SOURCE EXTRACT -
- Genre: Drama Romance
- Based on: Star by Danielle Steel
- Written by: Claire Labine
- Directed by: Michael Miller
- Starring: Jennie Garth Craig Bierko Terry Farrell
- Music by: Lee Holdridge

Production
- Executive producer: Douglas S. Cramer
- Producer: Elaine Rich
- Production locations: Arden Villa - 1145 Arden Road, Pasadena, California
- Cinematography: Alex Nepomniaschy
- Editor: Janet Bartels-Vandagriff
- Production companies: NBC Productions (in association with) Schoolfield Productions The Cramer Company

Original release
- Network: NBC
- Release: September 20, 1993

= Danielle Steel's Star =

Danielle Steel's Star is a 1993 American made-for-television film starring Jennie Garth, Craig Bierko, Terry Farrell, Penny Fuller and Mitchell Ryan. This film is based on the 1989 novel Star by author Danielle Steel and is set in the 1970s. It was directed by Michael Miller and written by Danielle Steel and Claire Labine. Crystal Wyatt's singing voice during the song Timeless Love was performed by Megon McDonough (credited as Megan McDonough).

DATASET EXTRACT -
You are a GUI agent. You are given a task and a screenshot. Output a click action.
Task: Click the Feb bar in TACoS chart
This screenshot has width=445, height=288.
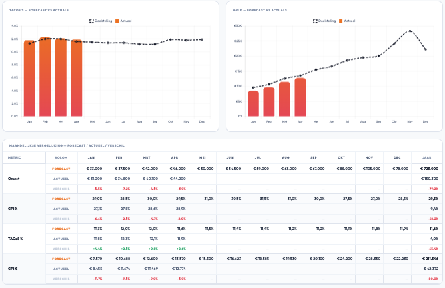[x=45, y=77]
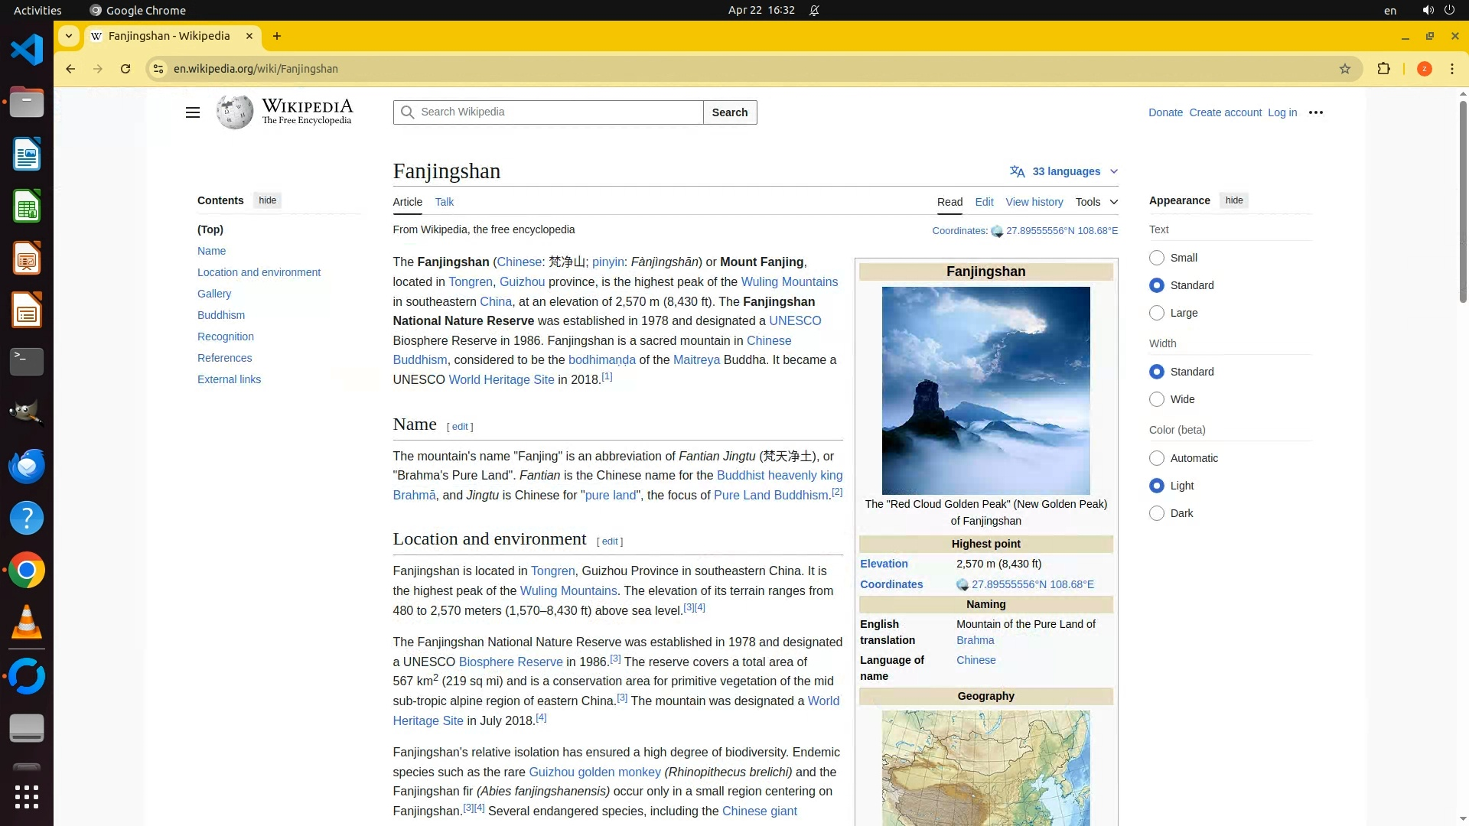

TASK STATEMENT - Resume the passage on the film Danielle Steel's Star, picking up after its last sentence. The material bears no relation to the passage on the film Danielle Steel's Star.

ANSWER BELOW -
==Plot==
Jennie Garth plays Crystal Wyatt, a sweet country girl who dreams of becoming a singer. When her father dies, her mother is very jealous and cruel to her. After her brother-in-law rapes her in the barn, Crystal immediately tells her mother (who has never really loved her) asking for support, but her mother refuses to believe her. Crystal confronts her brother-in-law with a shotgun, but in the fight her brother is shot dead. Crystal runs away to San Francisco, where she becomes a waitress and singer. She falls for a charitable lawyer and kind army man, Spencer. They, though he is years older, have had chemistry from the beginning and later begin a passionate relationship in her tumultuous life. Crystal rises up to stardom with her looks and voice and competes with life's circumstances to be with the man she adores. However, Spencer is to be engaged with a woman named Elizabeth, a socialite who wants her life to be perfect and ordered. As Crystal's life winds down, Spencer's marriage and patience dwindles. Eventually, Crystal becomes pregnant and moves in with her childhood friend (played by Bryan Smith) with Spencer's child, but wants to let him get his life in order before they can be together. Eventually, he quits his associations with the higher-ups, quits his marriage, and goes back to Crystal, where he discovers her with his 5-year-old son, Zeb. The movie ends on a happy note, even with much history been had, and it is assumed that they live the rest of their lives out in a storybook romance.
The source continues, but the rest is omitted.